Dönemin Almanya İçişleri Bakanı Manfred Kanther’in 1993’teki kararıyla PKK için dernek kurma ve faaliyet gösterme yasağı yürürlüğe girdi. Karar sonrası Kürt toplumuna yönelik kriminalizasyon politikalarına başlandı. Kürt derneklerinin kapısına kilit vuruldu, Kürdistanlılar gözaltına alınıp yargılandı. PKK yasağının oluşturduğu hukuksal karadelik nedeniyle katledilen Kürt için bile etkili soruşturma yürütülmedi. PKK, 5-7 Mayıs 2025’te yaptığı 12. Kongresi ile kendini feshetmesine rağmen Almanya’daki yasak ve bu yasağın öngördüğü uygulamalar devam ediyor.
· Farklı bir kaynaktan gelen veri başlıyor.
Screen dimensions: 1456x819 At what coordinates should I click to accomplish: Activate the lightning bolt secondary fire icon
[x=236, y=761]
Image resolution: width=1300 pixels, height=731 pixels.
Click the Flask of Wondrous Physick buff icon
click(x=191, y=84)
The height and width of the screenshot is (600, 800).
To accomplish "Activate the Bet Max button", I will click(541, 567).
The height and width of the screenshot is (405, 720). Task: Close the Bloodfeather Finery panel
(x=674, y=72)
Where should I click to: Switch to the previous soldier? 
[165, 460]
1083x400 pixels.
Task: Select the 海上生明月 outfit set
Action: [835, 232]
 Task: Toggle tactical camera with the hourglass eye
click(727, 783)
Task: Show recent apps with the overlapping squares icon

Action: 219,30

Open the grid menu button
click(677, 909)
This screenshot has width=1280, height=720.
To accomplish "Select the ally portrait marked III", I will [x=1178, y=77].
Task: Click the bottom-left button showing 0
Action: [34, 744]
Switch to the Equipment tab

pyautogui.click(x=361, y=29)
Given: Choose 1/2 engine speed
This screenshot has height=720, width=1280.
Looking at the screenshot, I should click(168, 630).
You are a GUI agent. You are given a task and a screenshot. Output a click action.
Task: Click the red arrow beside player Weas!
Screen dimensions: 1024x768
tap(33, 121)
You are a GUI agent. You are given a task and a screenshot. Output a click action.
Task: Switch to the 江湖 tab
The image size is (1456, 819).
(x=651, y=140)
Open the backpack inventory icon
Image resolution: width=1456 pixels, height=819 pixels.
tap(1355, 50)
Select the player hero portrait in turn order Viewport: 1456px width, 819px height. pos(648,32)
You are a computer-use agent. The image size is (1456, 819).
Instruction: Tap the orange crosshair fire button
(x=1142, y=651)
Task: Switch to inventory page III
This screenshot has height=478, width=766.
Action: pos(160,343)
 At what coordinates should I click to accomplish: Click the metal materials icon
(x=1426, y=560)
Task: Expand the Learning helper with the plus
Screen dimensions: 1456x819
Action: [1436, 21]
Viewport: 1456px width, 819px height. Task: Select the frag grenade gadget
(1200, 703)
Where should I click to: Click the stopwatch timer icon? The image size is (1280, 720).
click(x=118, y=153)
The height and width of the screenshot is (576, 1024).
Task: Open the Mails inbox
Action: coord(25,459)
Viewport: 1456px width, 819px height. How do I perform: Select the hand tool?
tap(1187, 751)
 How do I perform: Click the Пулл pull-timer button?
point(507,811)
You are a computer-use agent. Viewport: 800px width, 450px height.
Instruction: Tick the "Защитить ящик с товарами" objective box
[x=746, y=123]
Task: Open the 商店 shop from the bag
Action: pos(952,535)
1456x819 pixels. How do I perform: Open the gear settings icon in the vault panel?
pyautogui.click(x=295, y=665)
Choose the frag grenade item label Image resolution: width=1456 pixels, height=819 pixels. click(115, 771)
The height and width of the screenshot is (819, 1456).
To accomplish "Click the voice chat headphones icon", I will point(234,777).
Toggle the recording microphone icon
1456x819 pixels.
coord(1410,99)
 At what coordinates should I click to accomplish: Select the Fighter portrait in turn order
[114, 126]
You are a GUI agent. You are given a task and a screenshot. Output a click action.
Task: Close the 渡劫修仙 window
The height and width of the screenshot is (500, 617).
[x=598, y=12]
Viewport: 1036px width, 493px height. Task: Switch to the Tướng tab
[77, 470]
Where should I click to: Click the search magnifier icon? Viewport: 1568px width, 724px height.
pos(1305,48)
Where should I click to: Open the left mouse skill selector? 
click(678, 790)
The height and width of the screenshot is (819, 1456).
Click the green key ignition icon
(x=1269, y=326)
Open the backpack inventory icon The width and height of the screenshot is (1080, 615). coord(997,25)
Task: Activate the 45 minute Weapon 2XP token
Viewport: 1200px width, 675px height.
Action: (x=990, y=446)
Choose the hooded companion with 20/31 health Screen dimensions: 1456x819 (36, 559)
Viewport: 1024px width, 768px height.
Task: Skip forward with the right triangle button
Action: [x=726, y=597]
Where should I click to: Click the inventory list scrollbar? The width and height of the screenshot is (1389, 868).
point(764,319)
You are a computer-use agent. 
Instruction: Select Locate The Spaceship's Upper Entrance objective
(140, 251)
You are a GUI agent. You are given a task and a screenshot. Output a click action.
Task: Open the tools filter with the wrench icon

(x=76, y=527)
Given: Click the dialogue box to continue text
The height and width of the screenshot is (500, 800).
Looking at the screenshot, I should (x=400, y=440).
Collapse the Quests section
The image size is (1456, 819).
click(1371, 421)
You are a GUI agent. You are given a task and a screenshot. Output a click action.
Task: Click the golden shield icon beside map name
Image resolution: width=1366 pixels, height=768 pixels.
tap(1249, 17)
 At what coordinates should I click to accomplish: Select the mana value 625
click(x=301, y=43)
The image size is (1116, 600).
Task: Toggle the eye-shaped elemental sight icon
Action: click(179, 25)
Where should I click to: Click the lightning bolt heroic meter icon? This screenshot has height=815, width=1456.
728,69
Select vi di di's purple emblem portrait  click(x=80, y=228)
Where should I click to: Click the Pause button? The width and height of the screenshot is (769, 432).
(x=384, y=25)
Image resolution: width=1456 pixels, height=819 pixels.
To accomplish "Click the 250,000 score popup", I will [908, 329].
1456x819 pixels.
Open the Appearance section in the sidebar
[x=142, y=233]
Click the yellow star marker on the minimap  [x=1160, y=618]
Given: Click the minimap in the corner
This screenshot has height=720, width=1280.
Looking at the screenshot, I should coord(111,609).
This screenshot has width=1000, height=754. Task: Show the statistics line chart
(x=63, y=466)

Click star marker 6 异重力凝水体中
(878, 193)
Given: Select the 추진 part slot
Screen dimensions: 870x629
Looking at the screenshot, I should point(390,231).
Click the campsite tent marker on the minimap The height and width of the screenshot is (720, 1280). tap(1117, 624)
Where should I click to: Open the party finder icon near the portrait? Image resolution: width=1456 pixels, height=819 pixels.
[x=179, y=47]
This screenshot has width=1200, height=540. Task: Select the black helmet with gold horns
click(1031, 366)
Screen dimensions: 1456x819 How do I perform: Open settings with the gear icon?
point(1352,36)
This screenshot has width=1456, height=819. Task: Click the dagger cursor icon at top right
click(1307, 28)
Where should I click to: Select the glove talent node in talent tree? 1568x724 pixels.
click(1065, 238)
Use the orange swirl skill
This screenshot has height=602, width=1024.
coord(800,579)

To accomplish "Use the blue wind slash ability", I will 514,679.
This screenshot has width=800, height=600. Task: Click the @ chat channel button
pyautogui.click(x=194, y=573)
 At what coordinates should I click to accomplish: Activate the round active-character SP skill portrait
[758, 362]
Kürt toplumunu her açıdan etkiliyor
ANF’ye konuşan KON-MED Eşbaşkanı Ruken Akça, 32 yıldır yürürlükte bulunan PKK yasağının, bu ülkede yaşayan geniş Kürt toplumunu siyasal, kültürel ve toplumsal açıdan etkileyen önemli bir düzenleme olduğunu hatırlattı. Eşbaşkan Akça, “Avrupa’nın demokratik değerleri, ifade özgürlüğü standartları ve toplumsal barışa yönelik yaklaşımı, mevcut uygulamaların güncel koşullar ışığında yeniden değerlendirilmesini gerekli kılmaktadır” dedi.
Güçlü bir toplumsal beklenti var
Almanya’daki yasak kararının 1993’teki dayanaklarının artık kalmadığını; güncel gerçekliğin görülmesi gerektiğini belirten Ruken Akça, şunları söyledi:
“Özellikle 27 Şubat 2025’te Kürt Halk Önderi Abdullah Öcalan’ın Barış ve Demokratik Toplum Çağrısı, ertesinde PKK’nin fesih ilanı, sonrasında ise silah yakması, Federal Almanya Hükümeti tarafından pozitif karşılandı. Dışişleri Bakanlığı bu süreçte daima pozitif ve destekleyici açıklamalarda bulundu. Bu gelişmeler, Almanya’daki mevcut yasağın hukuki dayanaklarının, güncel gerçeklik ve siyasal ortam çerçevesinde yeniden incelenmesi gerektiği yönünde güçlü bir toplumsal beklenti oluşturdu.”
Diyalog ve çözüm perspektifleri
Eşbaşkanı Ruken Akça, Almanya’da yaklaşık 2 milyon Kürt’ün yaşadığını; Kürt toplumunun, Almanya’nın demokratik kurumlarına, hukuk devletine ve çoğulculuk anlayışına büyük değer verdiğini hatırlattı. Bu nedenle demokratik taleplerin kriminalize edilmesinin değil, diyalog ve çözüm perspektiflerinin öne çıkarılmasının tüm topluma fayda sağlayacağına inandığının altını çizen Ruken Akça, “Kürt toplumu Almanya’nın bir parçasıdır” dedi.